We can achieve the tool described in the paragraph above using the following code snippet:

import sys
import scanner

def print_function_details(project_name):
    # Scan for Fuzz Introspector reports in the last 100 days
    report_generator = scanner.get_all_reports([project_name], 100, 1)

    # Get the first report and run fuzz introspector on it.
    project, date_as_str, introspector_project = next(report_generator)

    # Get dictionary of all functions
    all_functions = introspector_project.proj_profile.get_all_functions()

    # Create list of names of functions with 0% code coverage.
    not_hit = []
    for function_name in all_functions:
        cov_percentage = introspector_project.proj_profile.get_func_hit_percentage(
            function_name)
        if cov_percentage == 0.0:
            # We rank the functions by complexity at end so extract this
            # data here as well.
            function_profile = all_functions[function_name]
            not_hit.append(
                (function_name, function_profile.cyclomatic_complexity))

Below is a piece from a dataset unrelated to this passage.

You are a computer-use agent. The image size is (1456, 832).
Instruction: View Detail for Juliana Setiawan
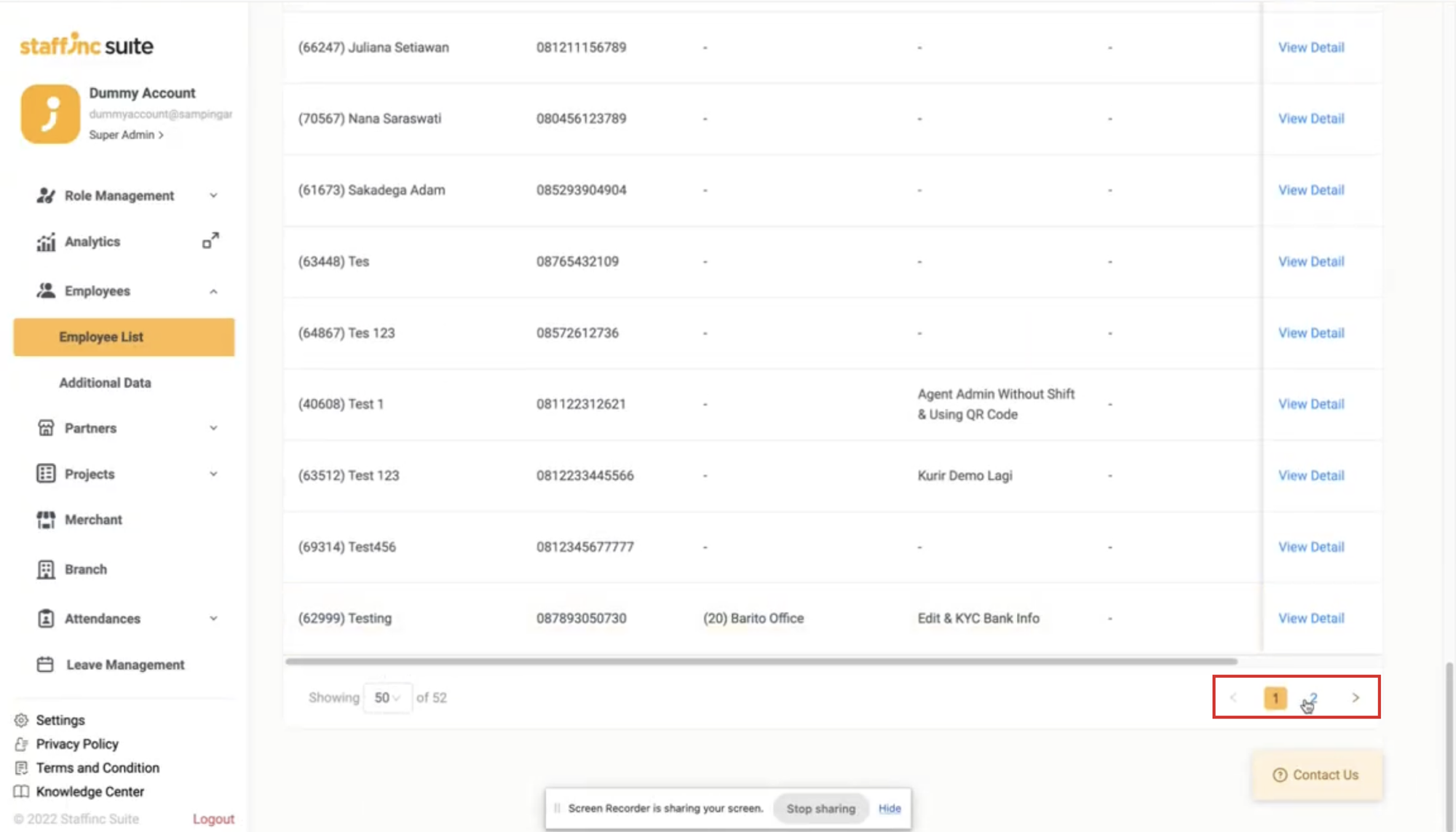tap(1311, 47)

    print("Stats as of %s-%s-%s" %
          (date_as_str[0:4], date_as_str[4:6], date_as_str[6:]))
    print("Functions with 0 coverage: %d" % (len(not_hit)))
    print("Most complex functions with no code coverage:")
    not_hit.sort(key=lambda e: e[1], reverse=True)
    for i in range(min(len(not_hit), 10)):
        func_name, complexity = not_hit[i]
        print("- %s, %s" % (func_name, complexity))

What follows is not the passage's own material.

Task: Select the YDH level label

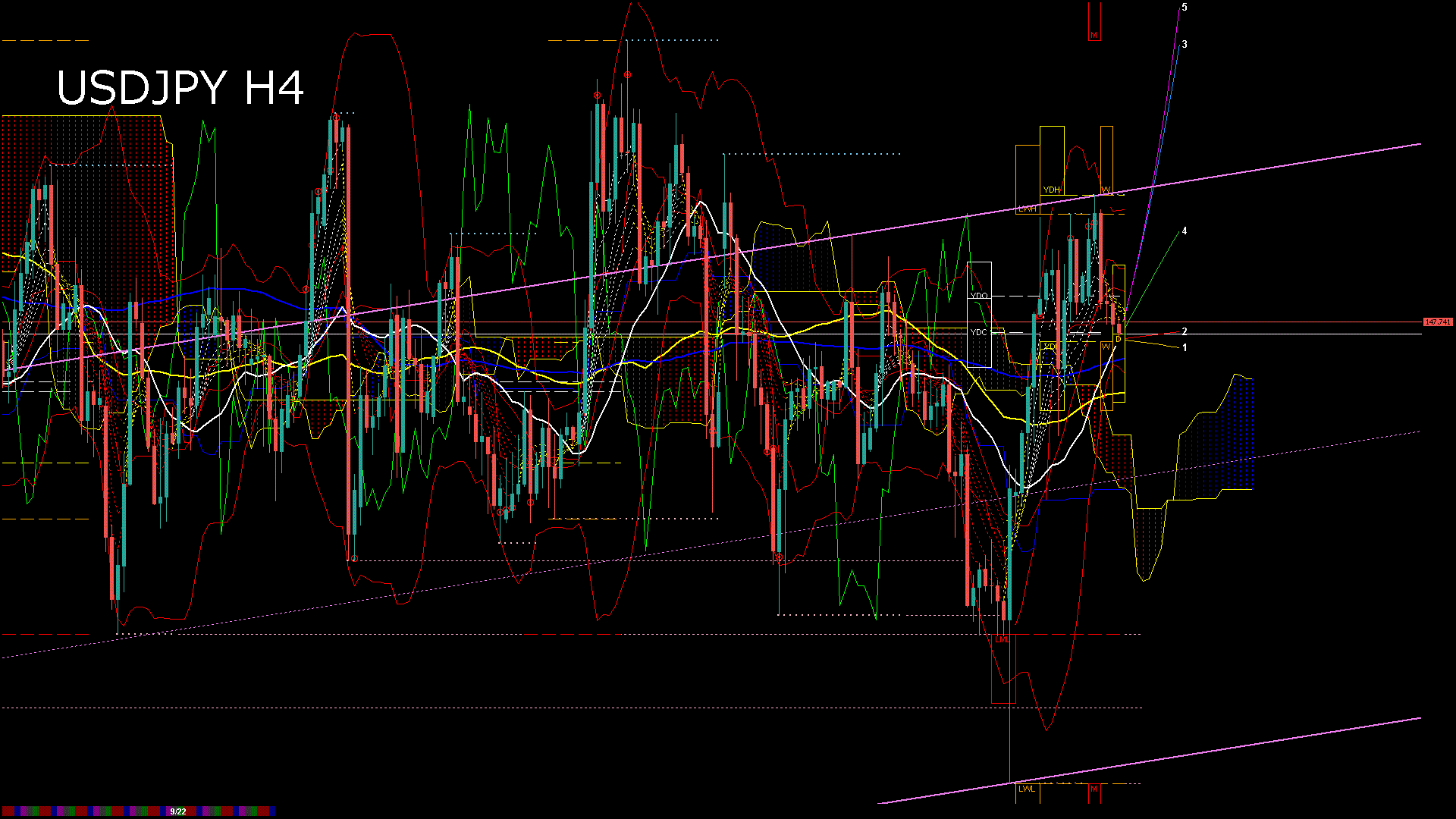Action: (x=1051, y=190)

if __name__ == "__main__":
    project_name = sys.argv[1]
    print_function_details(project_name)

To test this tool, ensure you’re in an environment with the relevant requirements.txt installed, then place the above script in the the folder oss-fuzz-scanner and label it find-uncovered-functions.py. It’s a simple command-line tool that can be run as follows:

$ python3 ./find-uncovered-functions.py libssh
Stats as of 2023-04-05
Functions with 0 coverage: 685
Most complex functions with no code coverage:
- ssh_execute_server_request, 72
- ssh_userauth_agent, 41
- ssh_pki_openssh_privkey_export, 39
- ssh_userauth_publickey_auto, 37
- ssh_channel_select, 37
- ssh_agent_sign_data, 36
- ssh_options_copy, 34
- ssh_pki_openssh_import, 34
- ssh_options_getopt, 33
- channel_write_common, 28

$ python3 ./find-uncovered-functions.py libpng
Stats as of 2023-04-05
Functions with 0 coverage: 250
Most complex functions with no code coverage:
- png_do_compose, 91
- png_image_read_colormap, 70
- OSS_FUZZ_png_set_quantize, 58
- png_image_read_direct, 51
- OSS_FUZZ_png_ascii_from_fp, 41
- png_image_read_background, 27
- png_do_rgb_to_gray, 27
- OSS_FUZZ_png_colorspace_set_rgb_coefficients, 24
- png_XYZ_normalize, 23
- OSS_FUZZ_png_set_keep_unknown_chunks, 23

$ python3 ./find-uncovered-functions.py c-ares
Stats as of 2023-04-05
Functions with 0 coverage: 149
Most complex functions with no code coverage:
- ares__get_hostent, 61
- inet_net_pton_ipv4, 51
- ares__readaddrinfo, 49
- inet_net_pton_ipv6, 29
- fake_addrinfo, 26
- process_answer, 24
- ares_getaddrinfo, 24
- write_tcp_data, 23
- read_tcp_data, 22
- get_precedence, 22

The scanner module from the OSS-Fuzz toolkit is relatively short, so the recommendation as of now is to study that module in order to understand the details of the above script. However, the most important lines of the code are: The most important lines of the code are:

report_generator = scanner.get_all_reports([project_name], 100, 1) searches for successful Fuzz Introspector reports generated by OSS-Fuzz for each project in the list given as first argument. The second argument specifies the maximum number of days to analyse and the third argument the interval between each day. For example, get_all_reports([proj1], 12, 31) will scan for successful runs on 12 days with 31 days interval, from today, meaning it will approximately scan for reports over the last year.

project, date_as_str, introspector_project = next(report_generator) gets the first report from the generator as a triplet, namely the project name the date of the data and then a Fuzz Introspector report. Extracting an element from the generator will run Fuzz Introspector on the data, so this step may take some time.

The central object in the above triplet is introspector_project. This is an instance of the IntrospectionProject class, which gievs access to the analysis Fuzz Introspector offers.